NOBLE: Right. And upon enrolling in the study, all mothers began receiving an unconditional monthly cash gift every month for the first 40 months of their children's lives, so till just after their children turned 3. But we randomized the moms to either receive a large monthly cash gift of $333 a month or a nominal monthly cash gift of $20 a month. And that difference has been shown in the social science literature to be associated with improvements in children's academic achievement, improved time - more time spent in the labor force when children grow up and even better health when children grow up. But

again, the past work was really looking at correlational findings, so associations between higher income and children's outcomes, but they didn't rely on causal evidence. So here, we're able to actually examine, what's the causal impact of poverty reduction on children's cognitive, emotional and brain development in the first three years of life when we believe that the developing brain is most malleable to experience?

ZOMORODI: OK, but there are going to be some people who say, like, this sounds kind of simplistic, like you're throwing money at a problem. But this trial, which we should say is the first of its kind, could actually have huge policy implications, right? I mean, you know, ideally, we'd live in a more equitable society where the basic needs for a child's physical and emotional and cognitive health would be met from day one, but we don't. And so these findings could actually help us make policy to change that.

NOBLE: Yeah, you know, it's an interesting question. So, you know, I do think to the extent that neuroscience can help in convincing people about these very real needs, then, you know, I'm all for it. I also think it's important to think about shifting the conversation and shifting the spotlight onto children, right? So much of the intergenerational cycle of poverty has often been attributed to, you know, whether individuals are willing to pull themselves up from their bootstraps. But babies don't have bootstraps.

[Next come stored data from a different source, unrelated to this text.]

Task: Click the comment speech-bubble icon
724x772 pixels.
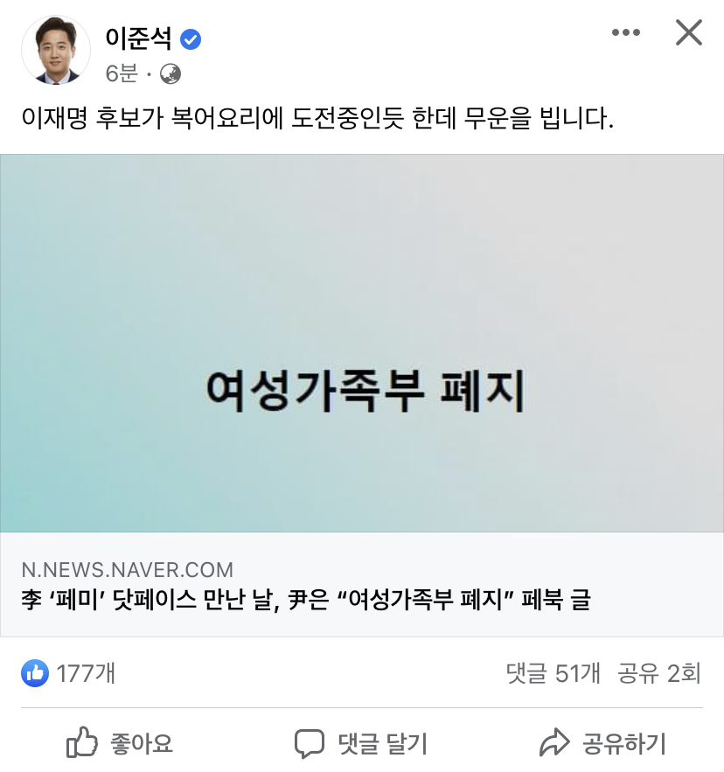Action: 310,743
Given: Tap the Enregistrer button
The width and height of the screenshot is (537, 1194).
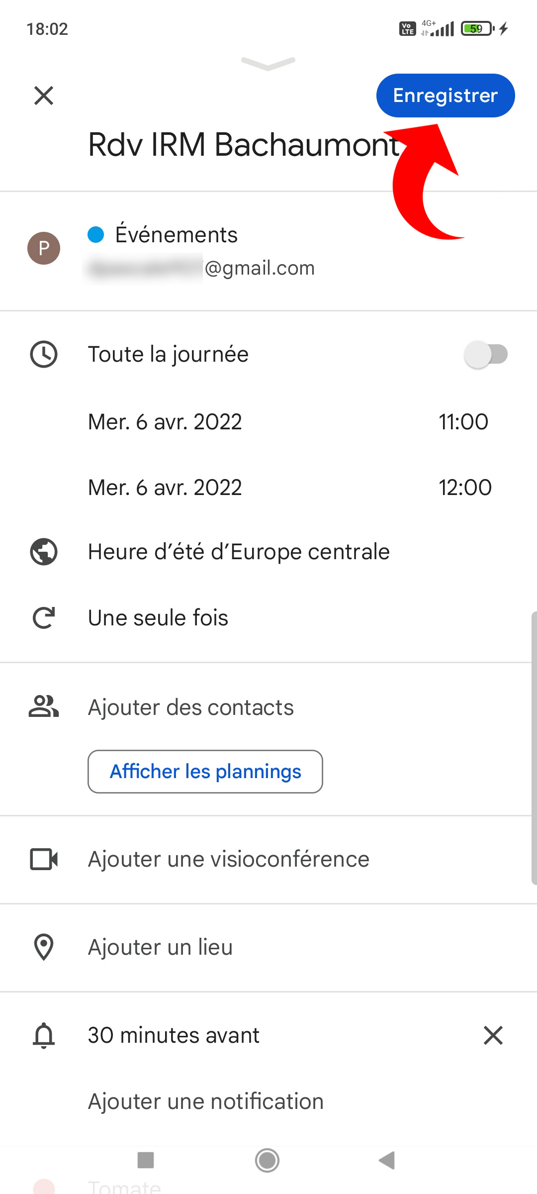Looking at the screenshot, I should coord(445,96).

And so when we think about that - right? - so if we are shifting the spotlight onto children, who we all agree, it's not up to them if they're provided with resources or not, but if we take a step back even further and address income disparities themselves, and, you know, empower families to spend money on things that they actually need to support their own family's well-being, it's suddenly a very different conversation.

(SOUNDBITE OF TED TALK)

NOBLE: Now, we won't have definitive results from this study for several years, and if nothing else, a thousand newborns and their moms will have a bit more cash each month that they tell us they very much need. But what if it turns out that a cost-effective way to help young children in poverty is to simply give their moms more money? If our hypotheses are borne out, it's our hope that results from this work will inform debates about social services that have the potential to affect millions of families with young children because while income may not be the only or even the most important factor in determining children's brain development, it may be one that, from a policy perspective, can be easily addressed.

Put simply, if we can show that reducing poverty changes how children's brains develop, and that leads to meaningful policy changes, then a young child born into poverty today may have a much better shot at a brighter future. Thank you.